Wednesday - 1/9/2013, 9:58pm  ET

In this photo provided by Venezuela's Ministry of the Interior and Justice Press Office, a member of Venezuela's National Civil Aviation Institute looks out at the ocean during the search for a plane that went missing near Los Roques, Venezuela, Sunday, Jan. 6, 2013. The search for a missing plane carrying Italian fashion executive Vittorio Missoni and five other people has entered its third straight day on Sunday with no signs of the aircraft. The small, twin-engine plane was reported missing hours after taking off Friday from Los Roques, a string of islands and islets popular among tourists for their white beaches and coral reefs. (AP Photo/Venezuela Ministry Interior and Justice Office Press)

IAN JAMES
Associated Press

CARACAS, Venezuela (AP) -- The owner of a plane that disappeared off Venezuela carrying the CEO of the Missoni fashion firm said that his company hadn't yet received its certification as a small airline but that the plane met all safety requirements.

Asdrubal Bermudez, president and owner of the company Transaereo 5074, told The Associated Press in a telephone interview Wednesday that the plane was flown by an experienced pilot and its maintenance was up-to-date.

Venezuelan authorities have been searching since the twin-engine plane was lost Friday off the resort islands of Los Roques. On board were Vittorio Missoni, the head of the company, three other Italians and two Venezuelan crew members.

The pilot, 72-year-old Hernan Merchan, had many years of experience flying for Venezuelan airlines as well as the state oil company, and he knew the area well, Bermudez said.

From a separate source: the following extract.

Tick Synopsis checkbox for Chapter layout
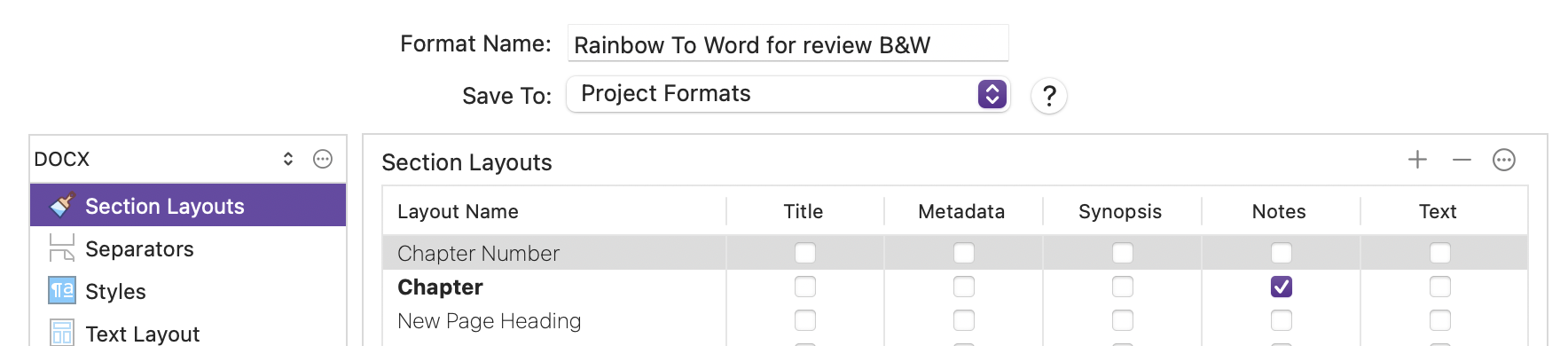The height and width of the screenshot is (346, 1568). click(1123, 287)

Bermudez said he has no idea what might have gone wrong, and noted there was no contact between the pilot and air traffic controllers when the plane dropped off radar.

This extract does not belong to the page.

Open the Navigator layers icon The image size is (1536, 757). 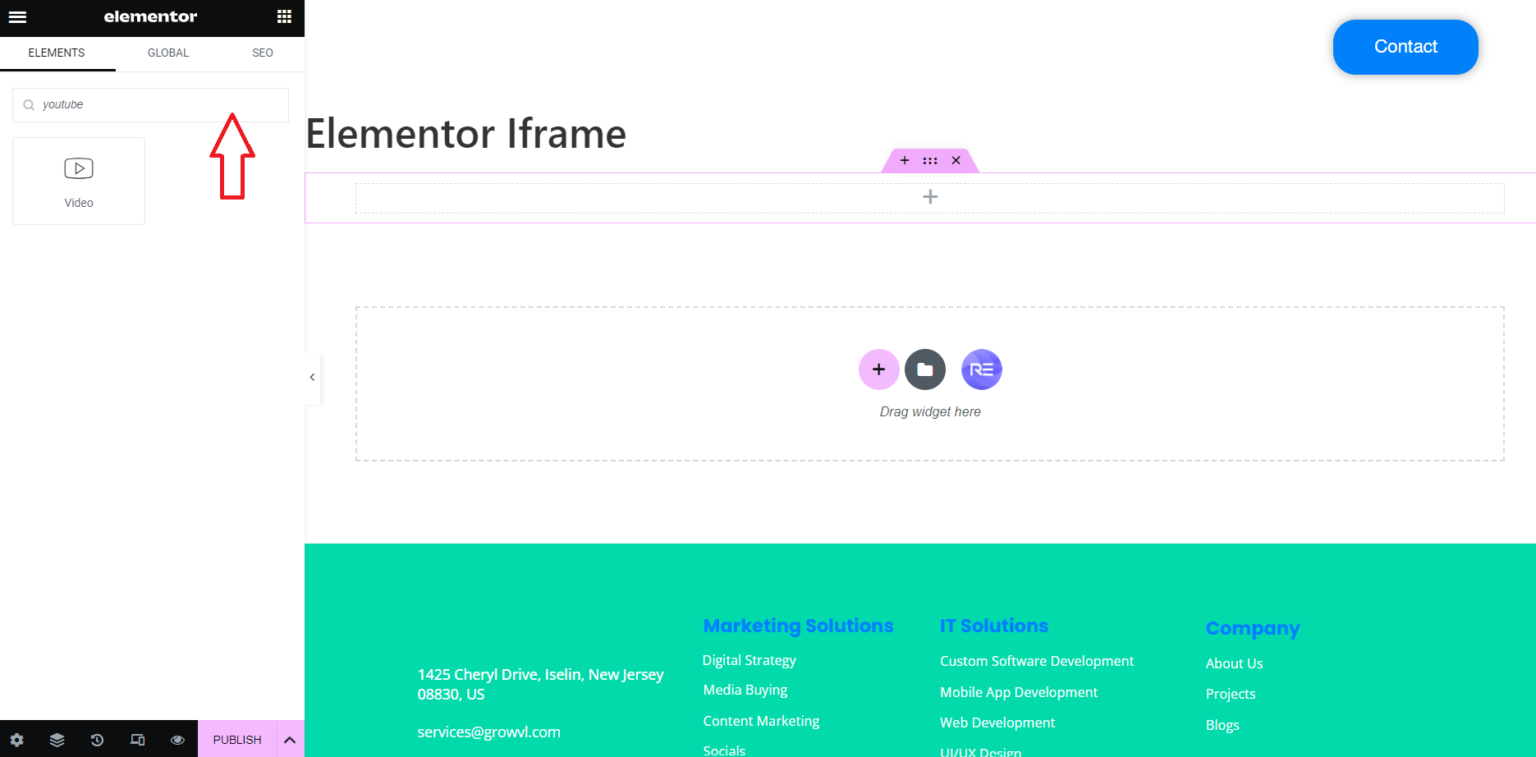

"What happened? I myself am astonished and distressed about what happened," Bermudez told the AP. He said he was talking regularly with authorities and with relatives of the missing.

Venezuelan officials said more than 400 people in boats, planes and helicopters searched on Wednesday for a sixth day without success.

Bermudez said that a travel agency had asked his company to fly a group of tourists back to the mainland amid heavy demand for flights out of the islands after the Christmas and New Year's holidays.

"I was getting certified as an airline," he said. "I had nothing left to go, and this happened. The only thing left for me to get certified was 15 days more."

Bermudez said the aircraft was the only one owned by his company and "was in good shape."

The islands off Venezuela's coast are popular for pristine beaches and scuba diving along coral reefs. The 58-year-old Missoni had been vacationing in Los Roques along with his companion, Maurizia Castiglioni, and two Italian friends.

Venezuelan authorities have said the BN-2 Islander dropped off radar about 11 miles (18 kilometers) south of Los Roques during a flight to Caracas.

The plane was built in 1968 by British aircraft manufacturer Britten-Norman and was operated by more than 10 different companies in Florida, Oklahoma, Puerto Rico, Hawaii, Oregon, Idaho and North Carolina, according to London-based Flightglobal's aviation advisory service, Ascend, which maintains a detailed aviation database. It said that in the early 1980s the plane had been operated by Air Rajneesh, the airline of the sect led by guru Bhagwan Shree Rajneesh.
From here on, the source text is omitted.